In the last post on numeracy, we talked about correlation, regression, and how two variables could be related. Regression, specifically, was a way to use one variable to predict another. This was useful but in real-world situations, when making predictions, we are required to weigh a multitude of different variables. Lucky for us there is a regression model that is specifically designed to handle multiple variables. This model is called multiple linear regression (MLR) and it will be the subject of this post.
At its core, MLR is a model that tries to find a mathematical relationship between three or more variables.
Multiple linear regression structure
In MLR, the variable we seek to explain is called the dependent variable, and the variables that explain it are called the independent variables. The dependent variable is often denoted as Y and the independent variables are often denoted as X1, X2, …, Xn.
The general form of the MLR model is as follows:
Y = b0 + b1X1 + b2X2 + … + bnXn + ε
Y is the dependent variable
X1-Xn are the independent variables
b0 is the intercept
b1-bn are the slope coefficent
ε is the error term
Interpreting regression coefficients
Unlike with single linear regression, the coefficients of MLR can’t be thought of as how much the dependent variable will change given a one-unit increase of the independent variable. The reason for this is that when we add more independent variables to the model, the correlations between those variables will have an impact on each individual coefficient.
Conceptually, if two independent variables are correlated, the two variables will move together, and then they will overlap in explaining the variance of the dependent variable. If the two independent variables retained their absolute regression coefficients, they would be redundantly explaining parts of the same thing. For this reason, MLR uses something called partial regression coefficients, which measure the expected change in the dependent variable for a one-unit increase in an independent variable, but remembering to hold all other independent variables constant.

(Dataset records):
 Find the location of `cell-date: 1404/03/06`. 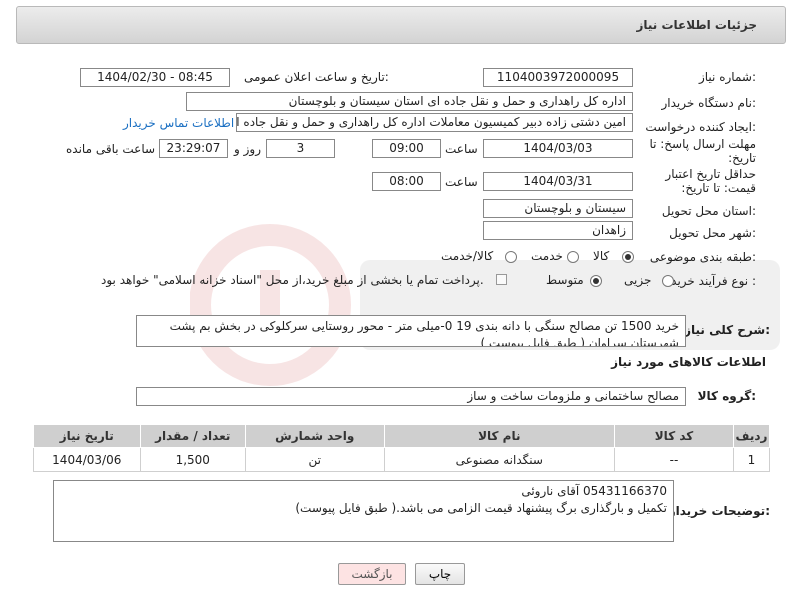

cell-date: 1404/03/06 is located at coordinates (87, 460).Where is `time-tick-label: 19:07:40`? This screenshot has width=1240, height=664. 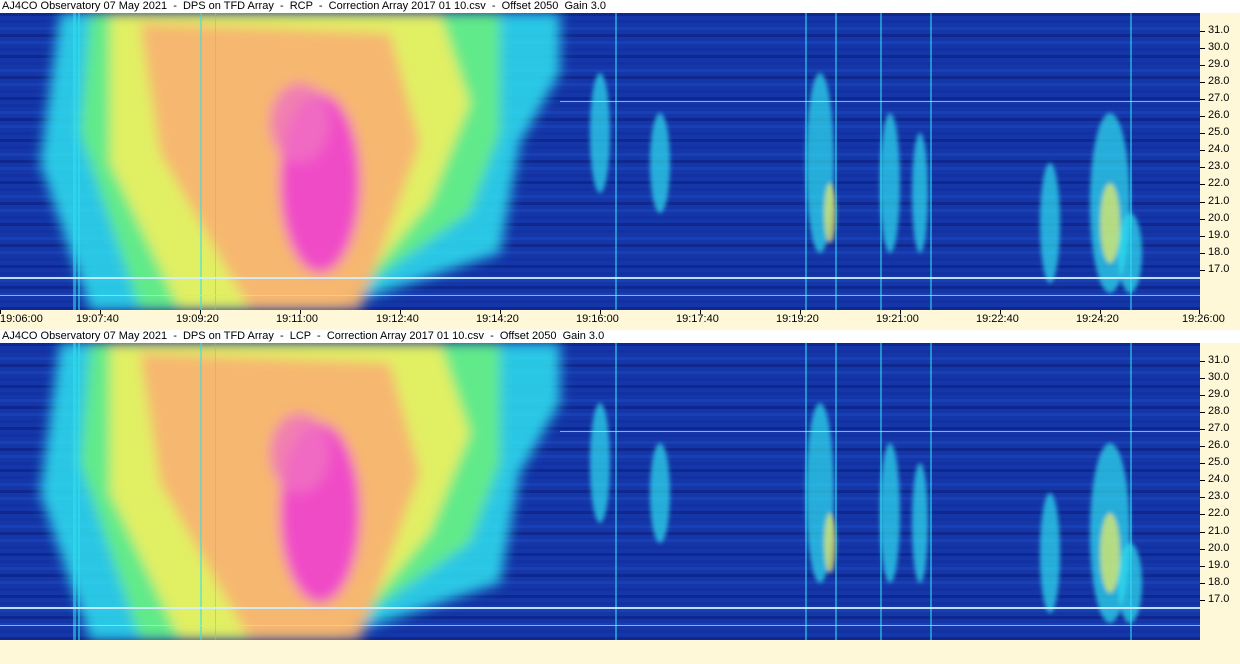
time-tick-label: 19:07:40 is located at coordinates (98, 319). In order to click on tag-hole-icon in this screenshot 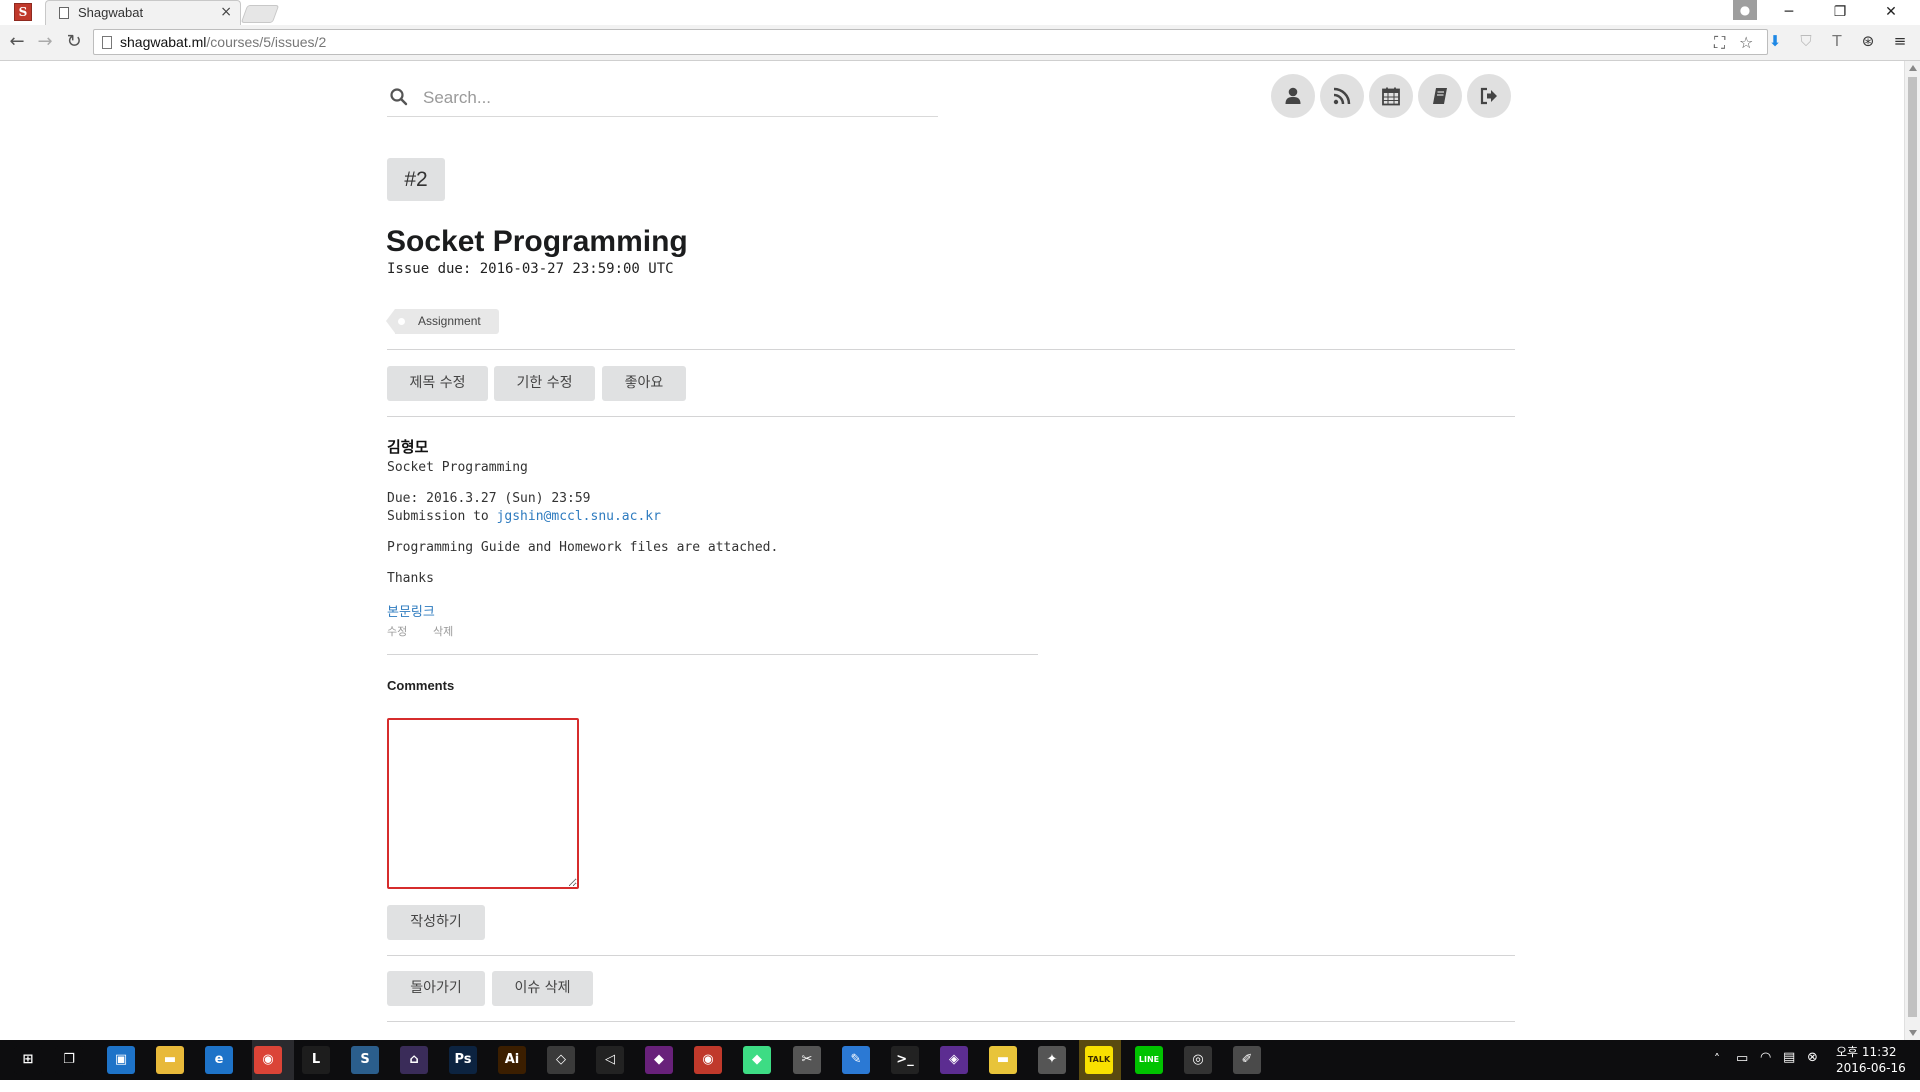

(Exercise set):
- a) In two sentences, summarize the piece on multiple linear regression that comes before the entries.
- b) Pick up the piece on multiple linear regression after its final sentence and keep writing.

(Results by task):
- a) Multiple linear regression (MLR) is a model that tries to find a mathematical relationship between three or more variables, using independent variables X1 through Xn to explain a dependent variable Y in the form Y = b0 + b1X1 + b2X2 + … + bnXn + ε. Because correlated independent variables overlap in explaining the variance of the dependent variable, MLR uses partial regression coefficients, which measure the expected change in the dependent variable for a one-unit increase in an independent variable while holding all other independent variables constant.

- b)
How do we derive this intuitively? Well, if we want to have coefficients that only explain the non-overlapping variance in the dependent variable, we need to break out what is uniquely explained by each independent variable. Do we already have a tool for finding how much of a variable’s variation can’t be explained by other variables? We do, and it is regression.
For example, imagine we have two independent variables, X1 and X2. We could regress X1 on X2 and the result would be a regression that shows how much of X1 is explained by X2. More importantly, this regression would also show how much of X1 is not explained by X2. This unexplained part of X1 would be the residuals of that new regression. We can then take those residuals(parts of X1 that are unique to X1) and use them instead of X1 to regress Y. Doing this, we arrive at our partial regression coefficient and have derived the key concept behind MLR.
Testing individual coefficients
We use a T-test for analyzing the significance of every individual independent variable. The equation for the T-Statistic is as follows:
T-statistic = Observed Coefficient – Predicted Coefficient / Standard Error
Degrees of freedom = N – K – 1
K = number of slope coefficients
If our calculated T-statistic is greater than our T-critical value at a stated significance level, we can reject the null hypothesis the true coefficient is equal to our predicted coefficient.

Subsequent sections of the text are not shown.